WHAT THE TASK ASKS: Write the lines of the records as a JSON list of strings, one string per line with blank lines skipped, starting at the line containing "Where should I click to: Click the" and ending at the line containing "click(x=150, y=369)". Include only those lines and leave out the pictures.

ENTRIES SUPPLIED:
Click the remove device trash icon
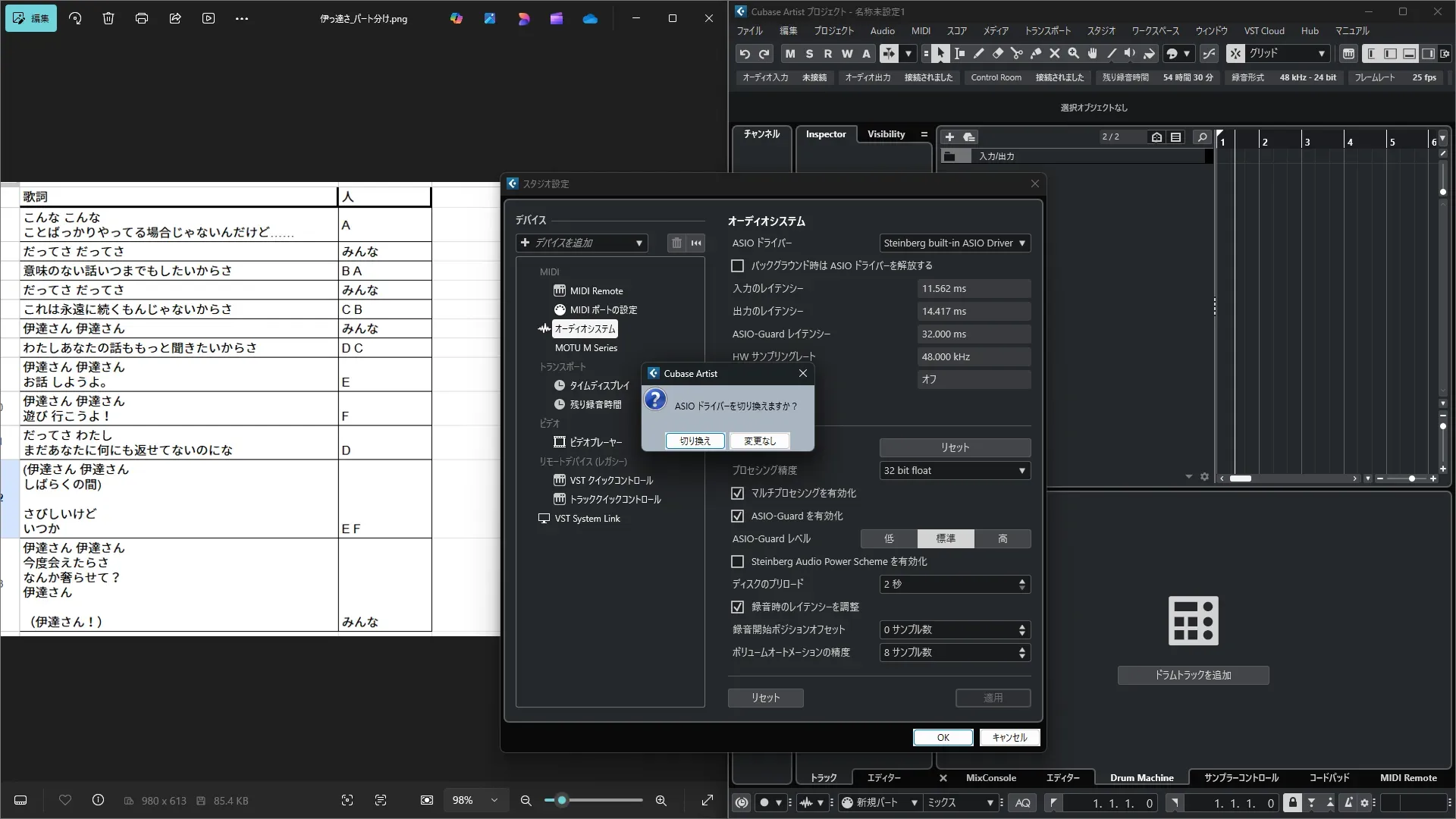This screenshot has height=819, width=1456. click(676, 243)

* * *

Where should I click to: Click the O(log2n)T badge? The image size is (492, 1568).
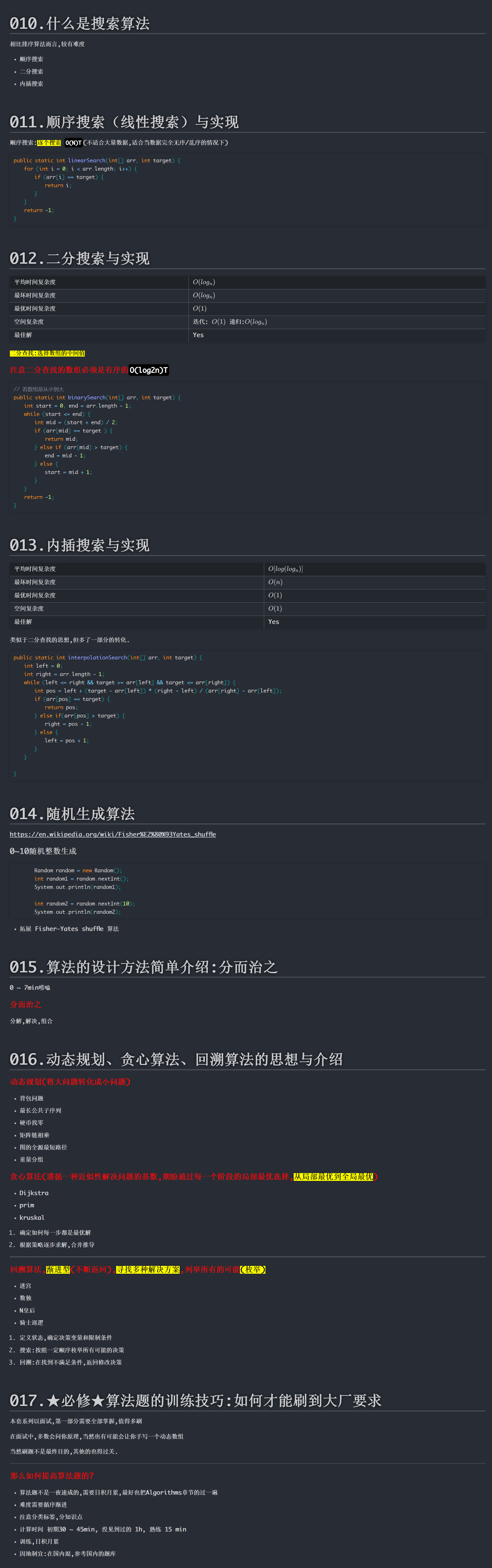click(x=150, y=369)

---

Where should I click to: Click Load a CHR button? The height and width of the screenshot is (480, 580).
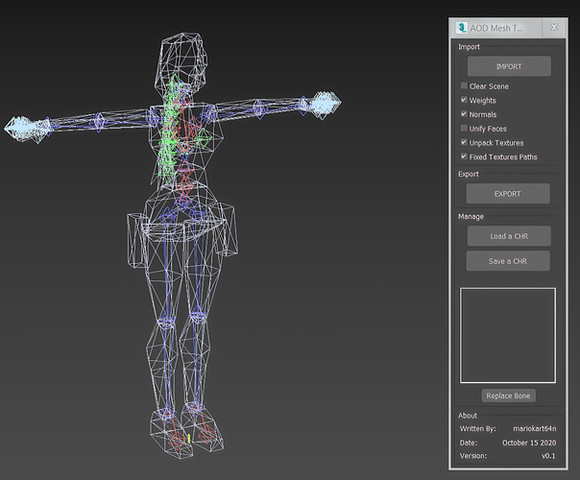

WRITTEN SOLUTION:
[
  "Where should I click to: Click the O(log2n)T badge? The image size is (492, 1568).",
  "click(x=150, y=369)"
]